Im abschließenden Cup-Race überschlugen sich dann die Ereignisse. Mit einem Superstart übernahm Bösiger gleich die Führung vor Albacete und Körber, der sich gegen Vrsecky durchsetzen konnte. Im Zentimeterabstand legte das Führungsquartett Runde um Runde zurück. Zu jeder Zeit musste jeder mit einer Attacke seines Hintermannes rechnen. Zur Mitte des Rennens zogen dann schließlich auch Körber und Vrsecky an Albacete vorbei. Während man nun allseits damit rechnete, dass Bösiger mit diesem Sieg seine Führung im Championat weiter ausbauen könnte, versuchte Körber 3 Runden vor Schluss mit einem Gewaltakt in der Quercia, sich doch noch an die Spitze zu setzen. Der gelbe MAN krachte dabei voll in die Seite des blauen Freightliners. Der stand dann gleich quer und kam beinahe zum Stand. Auch die Verfolger mussten voll in die Bremsen steigen, um noch größeres Unheil zu vermeiden. Nun übernahm Vrsecky die Spitze gefolgt von Albacete und Hahn, und so passierte das Trio schließlich auch die Ziellinie. Mit waidwund geschlagenen Trucks versuchten sich derweil Bösiger und Körber auf den Plätzen vier und sechs über die Runden zu retten. Dazwischen hatte sich noch Belloc geschoben. Doch der Franzose nahm natürlich keine Rücksicht auf den lädierten Zustand des Freightliners, griff an und ging vorbei. In der vorletzten Kurve des Rennens schlug Bösiger dann allerdings wieder zurück und fuhr tatsächlich an 4. Stelle durchs Ziel. Hinter Körber belegten Egon Allgäuer (MAN), Levett, Markus Altenstrasser (Renault) und Stuart Oliver (MAN) die weiteren Punkteränge.

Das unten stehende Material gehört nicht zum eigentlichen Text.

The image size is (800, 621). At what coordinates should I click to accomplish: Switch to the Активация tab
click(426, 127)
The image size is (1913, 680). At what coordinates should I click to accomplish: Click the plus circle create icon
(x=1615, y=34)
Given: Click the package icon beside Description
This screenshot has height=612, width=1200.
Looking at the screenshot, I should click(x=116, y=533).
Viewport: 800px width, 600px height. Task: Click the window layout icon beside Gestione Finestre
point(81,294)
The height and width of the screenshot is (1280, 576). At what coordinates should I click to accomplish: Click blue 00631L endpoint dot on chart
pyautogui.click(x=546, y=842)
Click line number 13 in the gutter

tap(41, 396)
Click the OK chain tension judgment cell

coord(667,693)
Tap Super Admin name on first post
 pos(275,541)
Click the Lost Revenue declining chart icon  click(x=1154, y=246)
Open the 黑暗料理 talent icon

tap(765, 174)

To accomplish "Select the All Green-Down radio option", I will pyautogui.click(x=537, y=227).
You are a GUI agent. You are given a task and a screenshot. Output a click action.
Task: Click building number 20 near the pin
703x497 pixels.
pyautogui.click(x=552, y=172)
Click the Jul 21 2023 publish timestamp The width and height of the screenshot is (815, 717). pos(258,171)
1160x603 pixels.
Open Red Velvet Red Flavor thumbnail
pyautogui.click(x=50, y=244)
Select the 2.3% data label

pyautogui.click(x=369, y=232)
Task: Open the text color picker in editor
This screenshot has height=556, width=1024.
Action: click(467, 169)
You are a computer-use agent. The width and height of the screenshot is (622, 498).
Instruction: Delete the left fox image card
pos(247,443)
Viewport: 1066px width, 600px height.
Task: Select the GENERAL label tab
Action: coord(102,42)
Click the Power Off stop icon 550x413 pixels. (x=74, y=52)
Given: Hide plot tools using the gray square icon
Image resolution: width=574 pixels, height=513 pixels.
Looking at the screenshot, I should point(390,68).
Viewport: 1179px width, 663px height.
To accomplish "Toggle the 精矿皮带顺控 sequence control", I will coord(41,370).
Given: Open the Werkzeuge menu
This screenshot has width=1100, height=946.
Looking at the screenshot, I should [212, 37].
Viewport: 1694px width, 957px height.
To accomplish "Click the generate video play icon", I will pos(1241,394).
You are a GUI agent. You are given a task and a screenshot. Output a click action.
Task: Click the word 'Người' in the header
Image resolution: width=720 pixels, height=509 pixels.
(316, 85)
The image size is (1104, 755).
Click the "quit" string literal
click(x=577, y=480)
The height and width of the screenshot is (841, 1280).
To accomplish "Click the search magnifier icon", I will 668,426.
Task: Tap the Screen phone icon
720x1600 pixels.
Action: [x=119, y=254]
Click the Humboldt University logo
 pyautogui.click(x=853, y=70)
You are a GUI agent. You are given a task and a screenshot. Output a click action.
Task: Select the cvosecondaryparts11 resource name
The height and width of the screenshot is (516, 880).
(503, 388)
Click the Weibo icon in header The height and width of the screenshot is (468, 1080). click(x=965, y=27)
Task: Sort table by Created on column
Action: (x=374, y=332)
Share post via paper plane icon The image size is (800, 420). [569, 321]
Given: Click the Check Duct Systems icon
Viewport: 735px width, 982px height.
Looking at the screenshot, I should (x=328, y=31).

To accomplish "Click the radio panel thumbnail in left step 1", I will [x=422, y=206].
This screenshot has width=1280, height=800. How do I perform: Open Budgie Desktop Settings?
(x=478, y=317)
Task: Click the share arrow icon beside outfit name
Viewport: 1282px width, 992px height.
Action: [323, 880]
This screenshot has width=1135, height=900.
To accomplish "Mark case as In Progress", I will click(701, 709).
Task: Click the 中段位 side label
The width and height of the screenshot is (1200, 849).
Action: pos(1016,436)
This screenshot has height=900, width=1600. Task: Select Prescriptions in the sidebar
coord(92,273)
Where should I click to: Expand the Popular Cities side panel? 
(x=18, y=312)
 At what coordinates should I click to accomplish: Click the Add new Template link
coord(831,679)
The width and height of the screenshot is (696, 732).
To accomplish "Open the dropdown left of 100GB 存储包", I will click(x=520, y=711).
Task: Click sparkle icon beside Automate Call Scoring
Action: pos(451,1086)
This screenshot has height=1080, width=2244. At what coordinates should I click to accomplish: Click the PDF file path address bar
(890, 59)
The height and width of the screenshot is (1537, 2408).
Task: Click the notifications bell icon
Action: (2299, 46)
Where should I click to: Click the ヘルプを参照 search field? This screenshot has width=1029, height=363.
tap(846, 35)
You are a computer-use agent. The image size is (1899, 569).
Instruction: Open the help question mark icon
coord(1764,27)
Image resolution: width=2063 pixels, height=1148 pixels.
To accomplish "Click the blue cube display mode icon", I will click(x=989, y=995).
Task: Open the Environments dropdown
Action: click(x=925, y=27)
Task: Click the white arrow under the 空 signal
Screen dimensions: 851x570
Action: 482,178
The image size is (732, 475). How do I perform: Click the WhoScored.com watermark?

Nach der Siegerehrung ging es dann aber noch einmal vor der Rennleitung zur Sache. Es gab Proteste einzelner Teams und Beanstandungen der Rennleitung. Fahrer und Teamvertreter wurden zum Rapport zitiert. Nach langen Diskussionen gab es schließlich eine 1-Sekunden-Strafe für Bösiger wegen seiner Attacke gegen Belloc, wodurch der Schweizer wieder hinter den Franzosen auf den 5.Platz zurück fiel.
Dennoch behauptet der Freightliner-Pilot weiterhin die Spitze in der Gesamtwertung mit 384 Punkten vor Albacete (351), Vrsecky (316), Hahn (237) und Körber (228).
Die Teamwertung gewann wie schon am Vortag das Team Buggyra, auf den Plätzen folgten Team Hahn und Team Allgäuer.